:: Aim of the task ::
Repeat the records below verbatim.

---- Source data

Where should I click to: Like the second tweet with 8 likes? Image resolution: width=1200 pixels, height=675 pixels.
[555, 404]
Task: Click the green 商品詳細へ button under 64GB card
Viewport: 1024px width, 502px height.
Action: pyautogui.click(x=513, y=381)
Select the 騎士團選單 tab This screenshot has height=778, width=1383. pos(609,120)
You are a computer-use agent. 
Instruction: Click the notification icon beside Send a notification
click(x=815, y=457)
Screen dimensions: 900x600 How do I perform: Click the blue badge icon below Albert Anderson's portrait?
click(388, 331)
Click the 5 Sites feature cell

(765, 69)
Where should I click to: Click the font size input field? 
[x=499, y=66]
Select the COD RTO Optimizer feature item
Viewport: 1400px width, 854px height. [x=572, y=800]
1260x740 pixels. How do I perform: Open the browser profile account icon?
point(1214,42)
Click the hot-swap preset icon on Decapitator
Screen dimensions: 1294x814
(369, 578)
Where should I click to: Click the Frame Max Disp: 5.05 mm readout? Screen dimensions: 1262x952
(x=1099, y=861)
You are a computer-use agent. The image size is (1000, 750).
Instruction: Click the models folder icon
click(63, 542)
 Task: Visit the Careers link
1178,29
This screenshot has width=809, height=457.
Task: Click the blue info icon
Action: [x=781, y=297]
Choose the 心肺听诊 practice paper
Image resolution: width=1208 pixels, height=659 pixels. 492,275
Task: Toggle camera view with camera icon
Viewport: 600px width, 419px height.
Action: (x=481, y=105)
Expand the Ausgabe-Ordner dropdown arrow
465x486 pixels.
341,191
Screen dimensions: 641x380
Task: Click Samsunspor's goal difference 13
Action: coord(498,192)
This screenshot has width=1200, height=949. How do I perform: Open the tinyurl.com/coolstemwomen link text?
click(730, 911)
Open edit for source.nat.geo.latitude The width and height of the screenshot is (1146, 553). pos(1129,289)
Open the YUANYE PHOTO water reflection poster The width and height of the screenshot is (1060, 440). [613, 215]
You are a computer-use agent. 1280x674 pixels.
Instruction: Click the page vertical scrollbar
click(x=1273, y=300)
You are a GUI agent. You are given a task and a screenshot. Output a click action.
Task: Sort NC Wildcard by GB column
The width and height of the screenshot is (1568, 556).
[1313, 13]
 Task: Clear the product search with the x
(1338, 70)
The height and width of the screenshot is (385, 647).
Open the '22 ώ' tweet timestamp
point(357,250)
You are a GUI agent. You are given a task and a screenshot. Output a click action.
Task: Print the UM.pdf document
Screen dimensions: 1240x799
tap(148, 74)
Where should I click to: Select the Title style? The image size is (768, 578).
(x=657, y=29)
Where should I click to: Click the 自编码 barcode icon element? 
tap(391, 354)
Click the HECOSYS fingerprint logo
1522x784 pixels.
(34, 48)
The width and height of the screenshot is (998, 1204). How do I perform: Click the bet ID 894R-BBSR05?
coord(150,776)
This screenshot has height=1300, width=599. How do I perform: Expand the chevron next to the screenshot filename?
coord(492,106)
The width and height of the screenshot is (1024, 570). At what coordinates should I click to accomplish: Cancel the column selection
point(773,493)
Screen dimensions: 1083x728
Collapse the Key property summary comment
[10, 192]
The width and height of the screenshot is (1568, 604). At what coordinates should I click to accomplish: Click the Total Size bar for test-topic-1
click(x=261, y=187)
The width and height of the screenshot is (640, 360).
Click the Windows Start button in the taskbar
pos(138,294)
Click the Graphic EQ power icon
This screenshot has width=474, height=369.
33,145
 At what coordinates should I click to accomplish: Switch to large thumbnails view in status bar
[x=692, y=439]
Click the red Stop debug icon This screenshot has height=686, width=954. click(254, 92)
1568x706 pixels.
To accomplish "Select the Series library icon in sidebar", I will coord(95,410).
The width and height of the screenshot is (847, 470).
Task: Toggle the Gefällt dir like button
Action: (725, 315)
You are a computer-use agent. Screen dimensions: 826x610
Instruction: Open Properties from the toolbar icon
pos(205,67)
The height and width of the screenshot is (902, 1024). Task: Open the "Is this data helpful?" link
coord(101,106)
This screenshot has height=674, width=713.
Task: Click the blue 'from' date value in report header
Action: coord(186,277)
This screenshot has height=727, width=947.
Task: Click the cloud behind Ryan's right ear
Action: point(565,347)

--------

:: Response area ::
Where should I click to: Like the second tweet with 8 likes? Image resolution: width=1200 pixels, height=675 pixels.
[555, 404]
Task: Click the green 商品詳細へ button under 64GB card
Viewport: 1024px width, 502px height.
Action: pyautogui.click(x=513, y=381)
Select the 騎士團選單 tab This screenshot has height=778, width=1383. pos(609,120)
You are a computer-use agent. 
Instruction: Click the notification icon beside Send a notification
click(x=815, y=457)
Screen dimensions: 900x600 How do I perform: Click the blue badge icon below Albert Anderson's portrait?
click(388, 331)
Click the 5 Sites feature cell

(765, 69)
Where should I click to: Click the font size input field? 
[x=499, y=66]
Select the COD RTO Optimizer feature item
Viewport: 1400px width, 854px height. [x=572, y=800]
1260x740 pixels. How do I perform: Open the browser profile account icon?
point(1214,42)
Click the hot-swap preset icon on Decapitator
Screen dimensions: 1294x814
(369, 578)
Where should I click to: Click the Frame Max Disp: 5.05 mm readout? Screen dimensions: 1262x952
(x=1099, y=861)
You are a computer-use agent. The image size is (1000, 750).
Instruction: Click the models folder icon
click(63, 542)
 Task: Visit the Careers link
1178,29
This screenshot has width=809, height=457.
Task: Click the blue info icon
Action: [x=781, y=297]
Choose the 心肺听诊 practice paper
Image resolution: width=1208 pixels, height=659 pixels. 492,275
Task: Toggle camera view with camera icon
Viewport: 600px width, 419px height.
Action: (x=481, y=105)
Expand the Ausgabe-Ordner dropdown arrow
465x486 pixels.
341,191
Screen dimensions: 641x380
Task: Click Samsunspor's goal difference 13
Action: coord(498,192)
This screenshot has width=1200, height=949. How do I perform: Open the tinyurl.com/coolstemwomen link text?
click(730, 911)
Open edit for source.nat.geo.latitude The width and height of the screenshot is (1146, 553). pos(1129,289)
Open the YUANYE PHOTO water reflection poster The width and height of the screenshot is (1060, 440). [613, 215]
You are a computer-use agent. 1280x674 pixels.
Instruction: Click the page vertical scrollbar
click(x=1273, y=300)
You are a GUI agent. You are given a task and a screenshot. Output a click action.
Task: Sort NC Wildcard by GB column
The width and height of the screenshot is (1568, 556).
[1313, 13]
 Task: Clear the product search with the x
(1338, 70)
The height and width of the screenshot is (385, 647).
Open the '22 ώ' tweet timestamp
point(357,250)
You are a GUI agent. You are given a task and a screenshot. Output a click action.
Task: Print the UM.pdf document
Screen dimensions: 1240x799
tap(148, 74)
Where should I click to: Select the Title style? The image size is (768, 578).
(x=657, y=29)
Where should I click to: Click the 自编码 barcode icon element? 
tap(391, 354)
Click the HECOSYS fingerprint logo
1522x784 pixels.
(34, 48)
The width and height of the screenshot is (998, 1204). How do I perform: Click the bet ID 894R-BBSR05?
coord(150,776)
This screenshot has height=1300, width=599. How do I perform: Expand the chevron next to the screenshot filename?
coord(492,106)
The width and height of the screenshot is (1024, 570). At what coordinates should I click to accomplish: Cancel the column selection
point(773,493)
Screen dimensions: 1083x728
Collapse the Key property summary comment
[10, 192]
The width and height of the screenshot is (1568, 604). At what coordinates should I click to accomplish: Click the Total Size bar for test-topic-1
click(x=261, y=187)
The width and height of the screenshot is (640, 360).
Click the Windows Start button in the taskbar
pos(138,294)
Click the Graphic EQ power icon
This screenshot has width=474, height=369.
33,145
 At what coordinates should I click to accomplish: Switch to large thumbnails view in status bar
[x=692, y=439]
Click the red Stop debug icon This screenshot has height=686, width=954. click(254, 92)
1568x706 pixels.
To accomplish "Select the Series library icon in sidebar", I will coord(95,410).
The width and height of the screenshot is (847, 470).
Task: Toggle the Gefällt dir like button
Action: (725, 315)
You are a computer-use agent. Screen dimensions: 826x610
Instruction: Open Properties from the toolbar icon
pos(205,67)
The height and width of the screenshot is (902, 1024). Task: Open the "Is this data helpful?" link
coord(101,106)
This screenshot has height=674, width=713.
Task: Click the blue 'from' date value in report header
Action: coord(186,277)
This screenshot has height=727, width=947.
Task: Click the cloud behind Ryan's right ear
Action: point(565,347)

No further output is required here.